> Please note that your current restriction might be changed to a finite
restriction during processing one bundle if you do SplittableDoFn
self-initiated checkpointing or any runner issued splits
IIUC, this should never happen as long as I return null to trySplit. Is
this not the case? (trySplit implementation below)
@Override
public SplitResult<OffsetRange> trySplit(double fractionOfRemainder)
{ return null; }
> what will you do if we reach the finally block?
At that point an exception is being thrown out of the processElement
function. The answer to that would be "what will the runtime do if an
exception is thrown out of the processElement function"
> Open a WIP PR
I have, but I'm staging changes in a separate repo. See
https://github.com/googleapis/java-pubsublite/pull/390 (although this
incorporates other changes, see PubsubLitePartitionSdf.java
<https://github.com/googleapis/java-pubsublite/pull/390/files#diff-850ceb4efa83df7d14b259e2c672682d227473634f4b524650449775db14b8a1>
and PubsubLiteOffsetRangeTracker.java
<https://github.com/googleapis/java-pubsublite/pull/390/files#diff-972f8d0dd1db4c4ce38e702e4e9f6a88ef69c2f1eab9870d9512cbe48e22ce67>
for
the sdf and restriction tracker implementations)

» **DATASET CONTENT**
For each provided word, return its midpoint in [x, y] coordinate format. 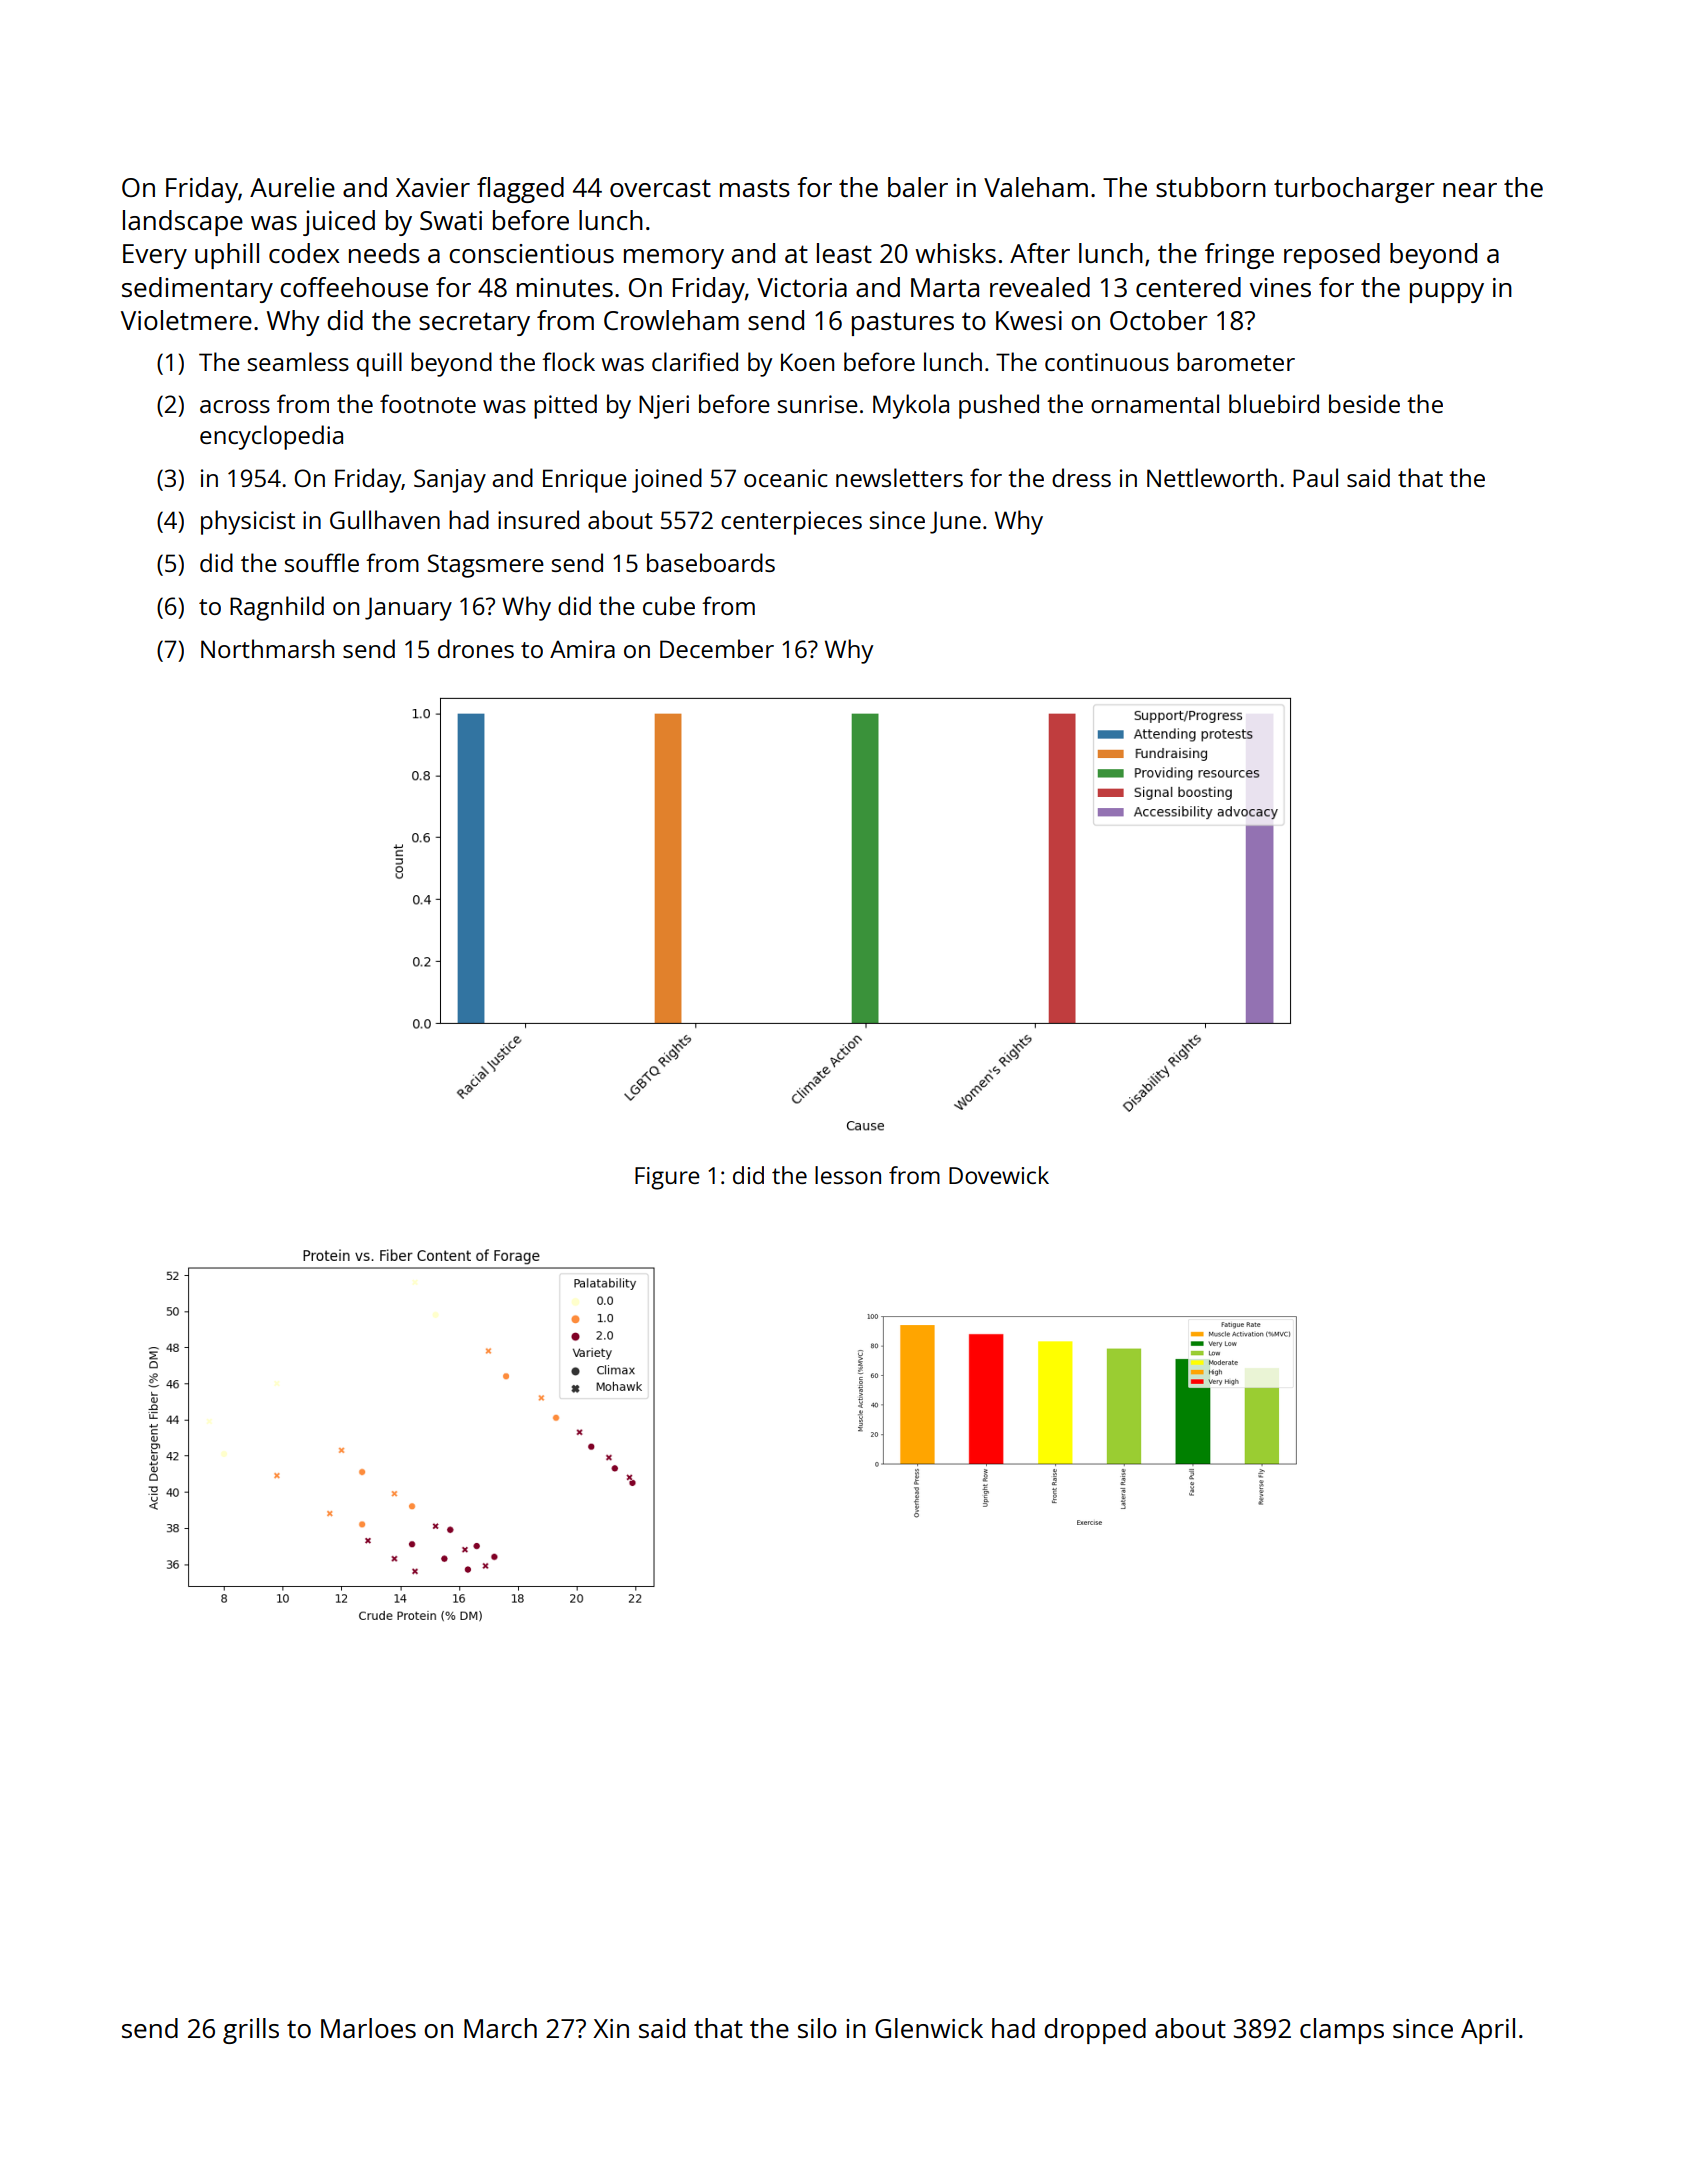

» **DIRECTIVES**
**1)** Decide whether each statement agrees with the SplittableDoFn thread, and answer yes or no for each, quoting the words of the thread that settle it: (a) the writer's trySplit implementation returns null; (b) the writer has not yet opened a WIP PR; (c) the writer says that reaching the finally block means an exception is being thrown out of the processElement function.
**2)** Pick up the SplittableDoFn thread after its last sentence and write what comes next.
The data is unrelated to the SplittableDoFn thread.

» **RESPONSES BY TASK**
**1)**
(a) Yes: "{ return null; }"
(b) No: "I have, but I'm staging changes in a separate repo."
(c) Yes: "At that point an exception is being thrown out of the processElement function."

**2)**
-Dan
On Sat, Nov 28, 2020 at 12:42 AM Boyuan Zhang <[email protected]> wrote:
>
>
> On Fri, Nov 27, 2020 at 9:34 PM Daniel Collins <[email protected]>
> wrote:
>
>> Hello Boyuan,
>>
>> Responses inline.
>>
>> > The checkDone is invoked by the SDK harness to guarantee that when you
>> exit you SplittableDoFn.process you must have completed all the work in the
>> current restriction
>>
>> This is impossible with unbounded restrictions since, by definition, all
>> work cannot be completed.
>>
> Please note that your current restriction might be changed to a finite
> restriction during processing one bundle if you do SplittableDoFn
> self-initiated checkpointing or any runner issued splits.
>
>
>>
>> > In your case, it seems like after you do tryClaim(3188439), you return
>> stop() directly from your SplittableDoFn.process function
>>
>> This is not true. The code in question is below. stop() is only returned
>> if tryClaim returns false.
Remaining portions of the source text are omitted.